### Action item
Your task is to return the line containing "Instruction: Open the" and each line after it through the end of the entries, exactly, with no other lines.

Data section start

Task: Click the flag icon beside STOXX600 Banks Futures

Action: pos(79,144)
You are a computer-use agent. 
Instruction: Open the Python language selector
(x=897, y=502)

Data section end

### Response to this task
Instruction: Open the Python language selector
(x=897, y=502)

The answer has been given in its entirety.